Family dynamics play a major role in how children develop. These influences include structure, expectations, parenting styles, and involvement. To understand more about how childhood experiences with your family have influenced current identification of self, take a few minutes and think back to those days.
Analyze the role that family structure, expectations, parenting styles, and involvement of caregivers played in your development. Reflect on your experiences and share any that you are comfortable sharing.
You can use questions such as the following to guide your reflection: What was the best thing that your family said about you or did for you? Try to remember one exact day when that was said or done for you. Which person did this? Remember now what you felt then. When do you feel this way now? Did you have a nickname? How did you feel about it? Did family members tell you what you would end up being or doing? Was it what you wanted to be or do? How did you respond? How do you think your family would have described you to a close friend of theirs?
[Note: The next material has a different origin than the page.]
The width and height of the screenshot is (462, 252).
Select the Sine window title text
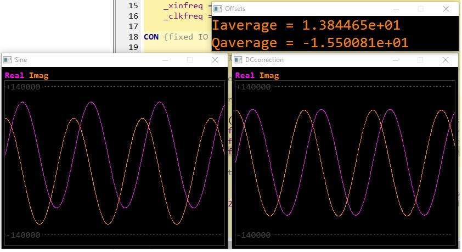click(21, 60)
What were they most concerned about for you? Would you do or react to things differently now than you did then? Why? Make sure you evaluate your experiences in the context of major theories and concepts of cognitive, social, and physical development during middle childhood. Support your responses by citing information from the online notes and textbook and other scholarly sources. For example, describe the cognitive stage you might have been in at the time of specific events, according to Piaget, Erikson, or Freud. How did this influence how you interpreted the events? You can also discuss the parenting style that you think was used by your parents/caregivers. Write a 3–4-page paper in Word format. Apply APA standards to citation of sources.